Il mio progetto di volontariato consisteva nel partecipare e dare una mano nelle attività di una scuola primaria e della sua mensa interna. La scuola ed il Comedor (la mensa) sono stati recentemente aperti (il progetto iniziò circa sei anni fa), con l’aiuto del parroco del paese, Padre Manuel, che voleva aprire una scuola che fosse accessibile a tutti, anche ai figli dei bambini più poveri. Padre Manuel era un’ottima persona, che ho avuto il piacere di conoscere molto bene. Il suo sogno, mi raccontava, era quello di “aprire una scuola ricca, per gente povere”.

Essendo Caracoto un piccolo villaggio, la maggior parte delle famiglie non possedeva molto: una povera casa di mattoni ed un pezzo di terreno da coltivare al di fuori del paese.
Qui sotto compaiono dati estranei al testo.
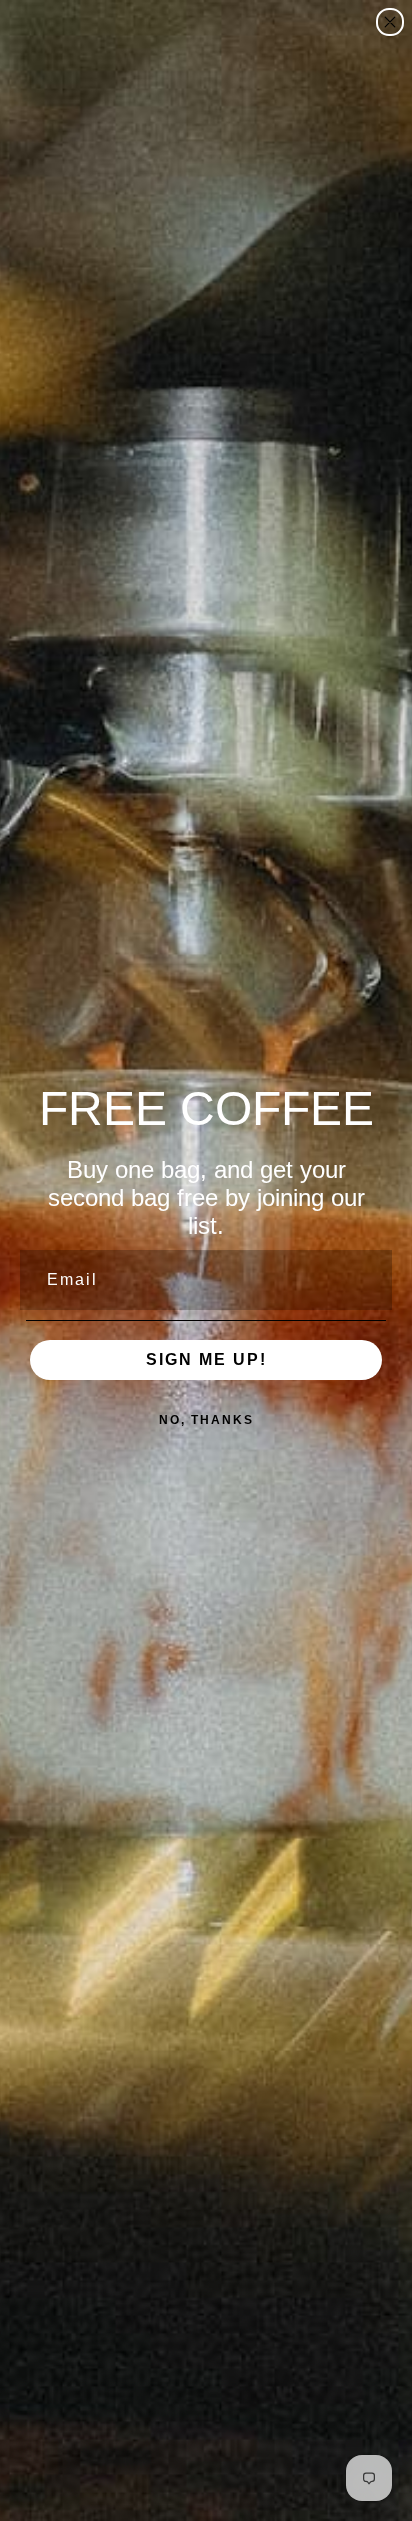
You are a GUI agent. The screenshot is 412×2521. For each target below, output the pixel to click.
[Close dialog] (390, 22)
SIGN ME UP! (206, 1359)
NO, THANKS (206, 1420)
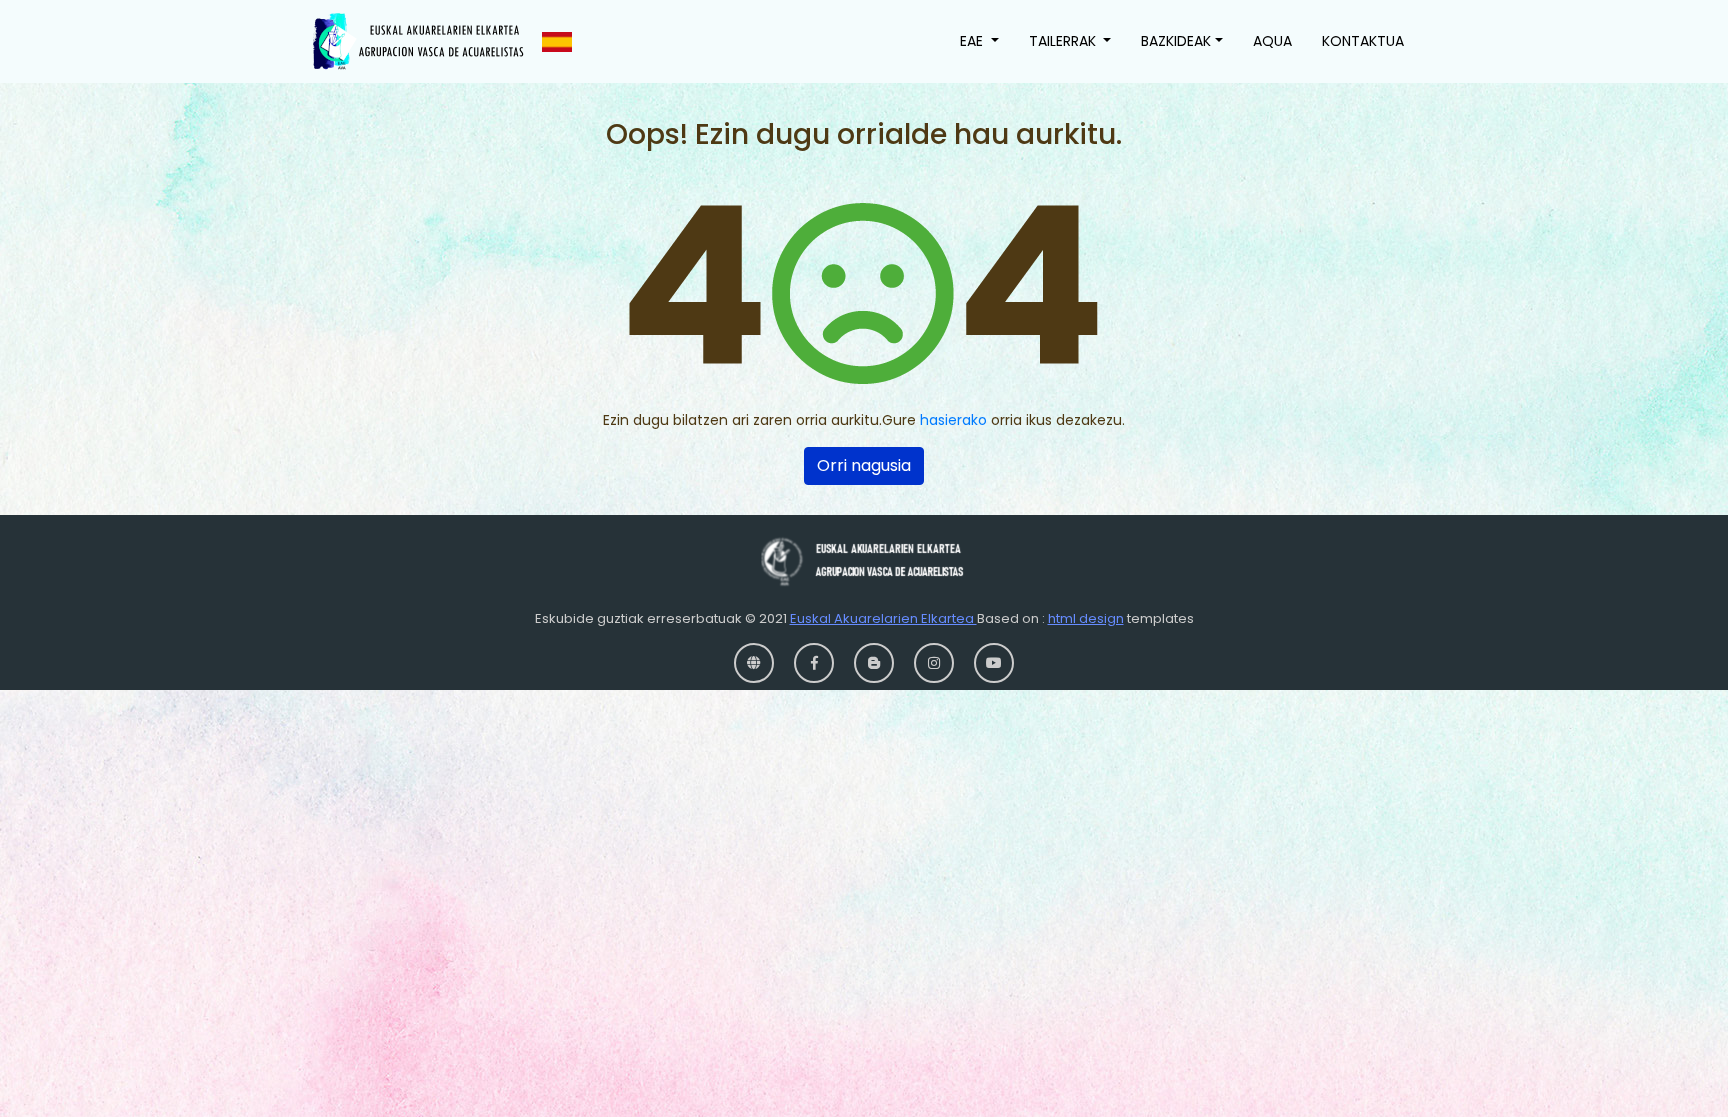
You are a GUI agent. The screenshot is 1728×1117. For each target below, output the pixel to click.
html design (1086, 618)
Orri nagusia (864, 465)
La vita era molto semplice, limitata ai bisogni di base: in Perù letteralmente “si vive alla giornata”, il presente. Il futuro peruviano infatti, è un futuro prossimo, che non va oltre il domani.
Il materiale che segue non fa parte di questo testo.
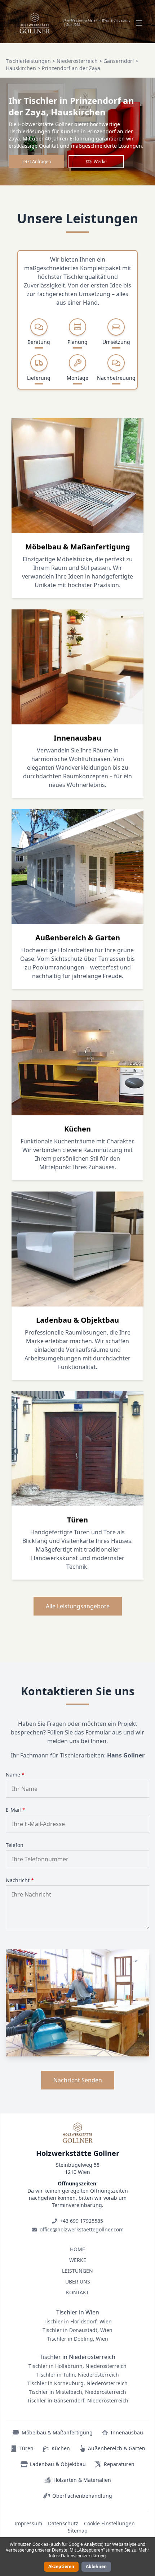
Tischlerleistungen (28, 60)
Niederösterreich (77, 60)
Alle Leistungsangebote (78, 1606)
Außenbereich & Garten (116, 2448)
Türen (26, 2448)
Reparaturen (119, 2464)
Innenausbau (127, 2432)
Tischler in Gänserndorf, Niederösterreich (77, 2400)
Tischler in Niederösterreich (77, 2357)
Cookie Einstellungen (109, 2523)
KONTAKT (77, 2292)
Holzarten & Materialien (82, 2479)
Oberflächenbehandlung (82, 2495)
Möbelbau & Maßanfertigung (57, 2432)
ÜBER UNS (77, 2281)
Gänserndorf (118, 60)
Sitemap (78, 2530)
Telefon (14, 1845)
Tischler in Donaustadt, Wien (77, 2330)
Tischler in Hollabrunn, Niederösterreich (77, 2366)
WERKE (77, 2260)
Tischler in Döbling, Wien (77, 2338)
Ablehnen (96, 2566)
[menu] (139, 23)
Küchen (61, 2448)
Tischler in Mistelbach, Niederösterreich (77, 2391)
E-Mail (15, 1809)
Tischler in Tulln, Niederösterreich (77, 2374)
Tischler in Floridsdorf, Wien (78, 2321)
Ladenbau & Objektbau (58, 2464)
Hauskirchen (21, 68)
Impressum (28, 2523)
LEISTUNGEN (77, 2270)
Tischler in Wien (77, 2312)
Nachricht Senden (77, 2080)
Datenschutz (63, 2523)
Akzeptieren (61, 2566)
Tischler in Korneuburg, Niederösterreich (77, 2383)
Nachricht (20, 1880)
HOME (77, 2249)
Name (15, 1774)
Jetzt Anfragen (36, 161)
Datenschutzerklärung (83, 2556)
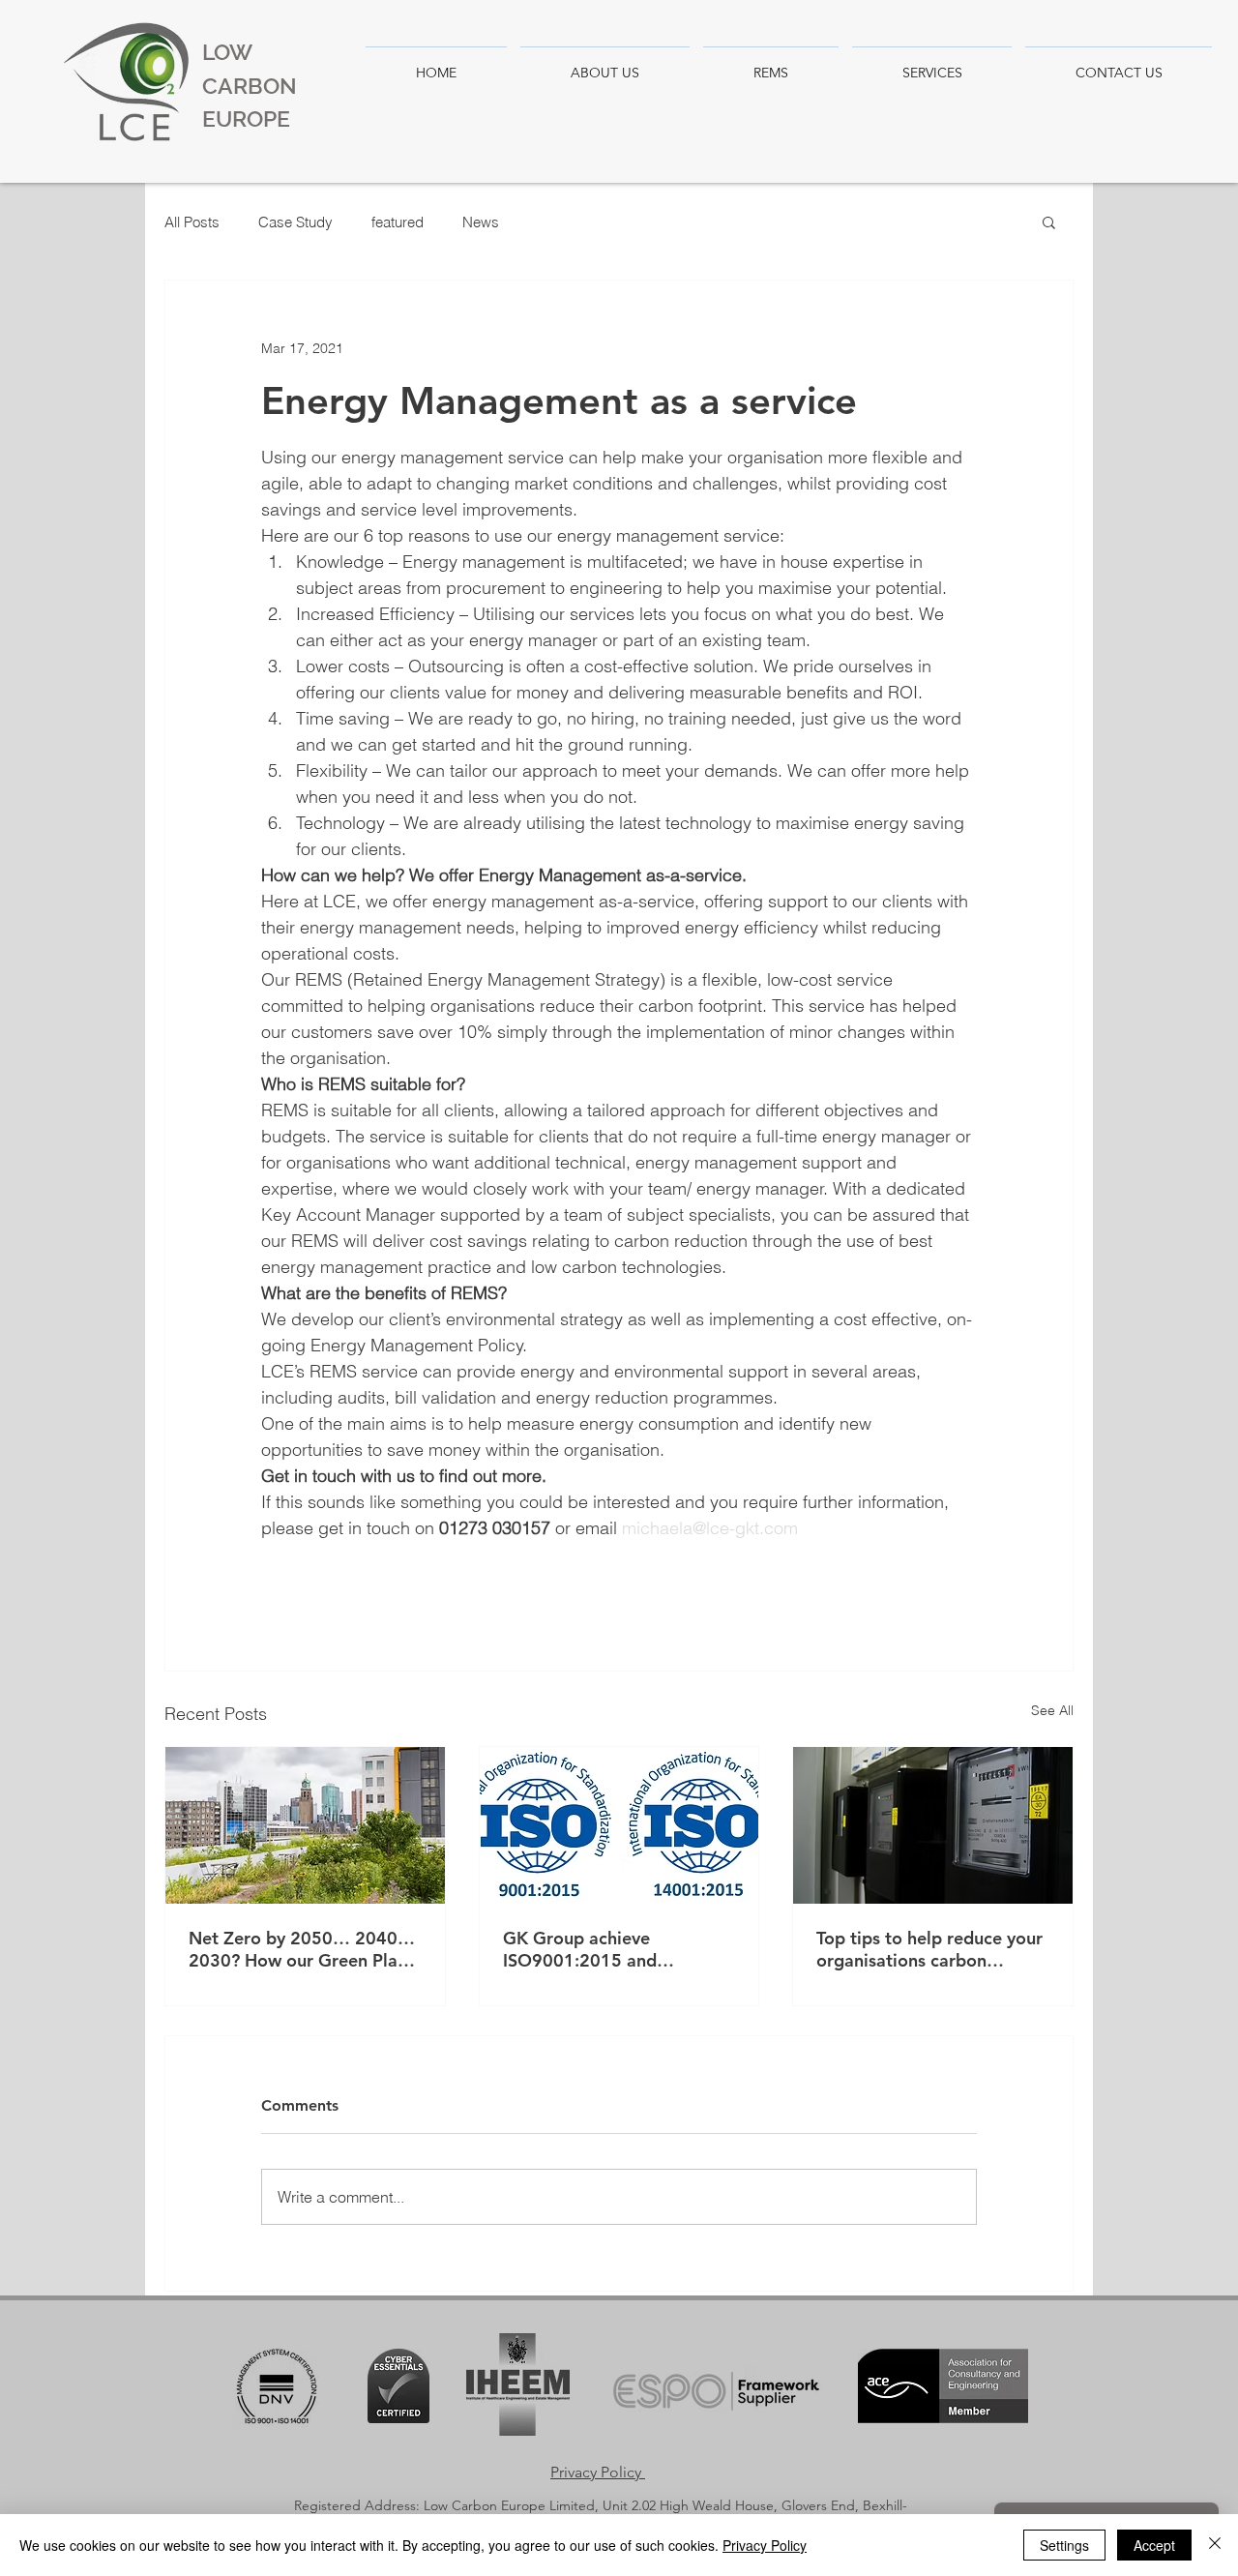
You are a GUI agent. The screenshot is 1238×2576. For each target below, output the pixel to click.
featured (397, 222)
A scuola, le mie occupazioni erano molte: aiutavo in cucina nella preparazione della colazione e del pranzo; aiutavo la nutrizionista nel monitoraggio di peso e altezza degli studenti e dell’entrata e uscita degli alimenti dalla dispensa; andavo a fare la spesa tutte le settimane per rifornire la mensa ed infine impartivo lezioni di inglese ai bambini della scuola primaria.

Era la prima volta che mi trovavo a coprire il ruolo di insegnante ed è stata un’esperienza completamente nuova e molto interessante. Mi era stata assegnata un’ora al giorno con tutte le quattro classi di bambini, i quali avevano dai 6 ai 9 anni. Per quanto riguarda l’organizzazione delle lezioni e del programma, avevo la completa libertà, anche perché l’inglese non è molto conosciuto in Perù. Dopo alcune ricerche avevo deciso che avrei affrontato l’argomento utilizzando un’approccio non formale alla materia.

Dato l’età dei bambini infatti, era secondo me inutile cercare di insegnar loro complicate regole di grammatica e di sintassi. Preferii quindi insegnargli alcune parole, con l’ausilio di immagini, disegni e canzoni.Mi sembra che i bambini si siano divertiti molto e abbiano imparato alcune parole e suoni a loro sconosciuti. La soddisfazione più grande è stata quando, alla recita finale, i ragazzi hanno cantato da soli una canzone natalizia da me insegnatagli: ero davvero commossa!

Per quanto riguarda il lavoro in cucina, mi è stato soprattutto utile per approfondire i rapporti umani con persone che hanno tutt’altra cultura e mentalità. Ogni giorno era un piacere entrare in cucina, scherzare con le cuoche e raccontar loro storie sull’Europa e sul mio paese. Ho dovuto pure adeguarmi alle loro tecniche nella preparazione dei pasti: non esistono lavastoviglie o apparecchi elettrici; tutto deve essere fatto a mano.

Questa è stata, in poche parole, quella che io chiamo la mia “esperienza peruviana”. Tre mesi della mia vita in cui ho imparato molto e ho avuto la possibilità di mescolarmi ad un popolo con cultura, abitudini e tradizioni completamente diverse dalle nostre.

Un popolo che non è abituato a tutte le nostre tecnolognie e comodità. Un popolo semplice, che non soffre per le sue scarse possibilità economiche e si è adattato semplicemente a vivere “con meno”. Un popolo a cui come noi piace divertirsi ed è pronto ad accoglierti nella sua terra, se sei disposto a essere amico loro.